The combination of the US income tax and US gift tax rules means that every property settlement incident to a divorce when the recipient is not a US citizen must be scrutinized for both potential income tax and gift tax liability which can be imposed on the  transferor-spouse.  Just because your spouse may hold dual or triple citizenships will not change his or her US citizen status for purposes of these rules.

Who Pays What?

In addition to complexities added because of having a nonresident alien spouse, other tricky areas require special attention when transferring property at divorce. Divorcing spouses should pay special attention to whether the asset transferred will yield US-source income taxable to the NRA spouse if he or she takes that item of property.  If the parties are dividing property that includes a US rental property, US stocks or US debentures, for example, the question of how the income (e.g., rental, dividends, interest) will be taxed should be considered.  Generally, the US rent is taxed either at graduated rates on a net basis or through 30% withholding at source; US dividends are usually taxed at a 30% or lower treaty rate at source and US interest may be tax-free if it qualifies as “portfolio interest” and proper documentation is in place with the US payor.   Proper tax advice should be undertaken to ensure the properties are divided up in the most tax-efficient manner.

“Basis” Considerations

The concept of “basis” or “cost basis” is very important.  For purposes of the US tax laws, “basis” is the original cost of property, adjusted for certain factors such as depreciation. When property is sold, basis is a key determinant in the taxpayer’s calculation of US income tax due.  The taxpayer pays taxes on a capital gain (or takes a capital loss) that equals the “amount realized” on the sale (usually this is the sales proceeds) minus the sold property’s” basis”.

The parties should be very cautious about which assets they agree to keep, give or take in the property settlement.  They should seek proper counsel for assistance in examining the US tax bill inherent in the assets they agree to take or keep in a divorce settlement.  For example, assume each of the US and NRA spouses own an equal amount of US stocks acquired during the marriage and having a basis of $15 per share but with a current market value of $65 per share.  Upon a later sale, the US spouse will pay US Income tax on the gain of $50 per share.  Due to a special tax law exception for sales of US stocks by NRAs, no US income tax will be due on that gain when the stock is sold by the NRA spouse (assuming the spouse does not have significant physical presence in the US in the year of the sale).   However, if the couple owns US rental properties, different considerations come into play.

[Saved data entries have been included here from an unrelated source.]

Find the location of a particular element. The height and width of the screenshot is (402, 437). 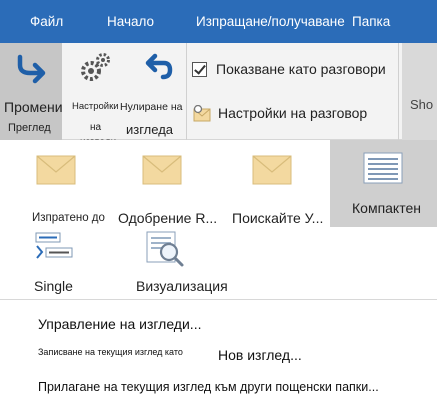

tab-folder: Папка is located at coordinates (371, 22).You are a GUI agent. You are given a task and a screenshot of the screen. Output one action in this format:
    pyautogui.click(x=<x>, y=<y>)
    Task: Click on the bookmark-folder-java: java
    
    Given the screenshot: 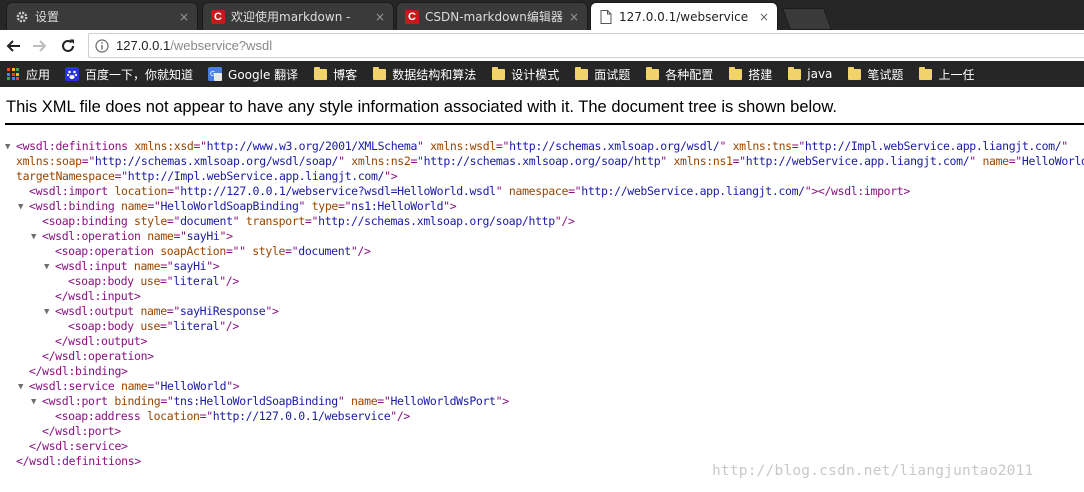 What is the action you would take?
    pyautogui.click(x=811, y=74)
    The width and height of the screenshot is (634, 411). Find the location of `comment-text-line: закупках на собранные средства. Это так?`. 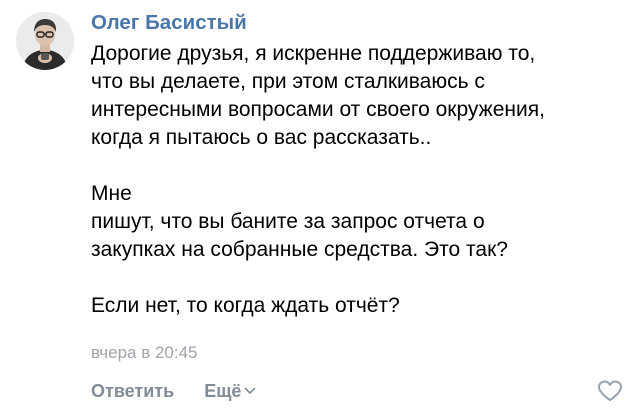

The property will have been depreciated and will have a lower basis as a result.  Further, a sale of that property by either the US or non-US spouse will result in US tax on the gain.

In addition, the parties must ensure in writing that each will agree to provide access to all records that will permit proof to the IRS of the cost or adjusted basis of each asset.

Basis of Asset Received in Divorce Settlement

If the rules of Code Section 1041 apply giving tax-free treatment to the transferor-spouse, an asset received in a property settlement will be taken by the transferee-spouse with what is called a “carry-over” basis (the transferee takes over the transferor’s basis in the property).  This carry-over basis rule applies to all property received by way of “gift”. Since the rules of Section 1041 do not apply when property is transferred to a nonresident alien spouse,  this carry-over basis rule may possibly not apply when the recipient is a NRA.  Perhaps the recipient spouse should be viewed as releasing marital rights or other valuable consideration in exchange for the property received, with the result that the recipient will take a basis equal to the fair market value of the property received.

Divorces involving dual national couples when one is a non US citizen require extra care and attention to detail for many reasons.  This is especially true of the US tax issues involved in such cases.  Professional assistance is your best bet.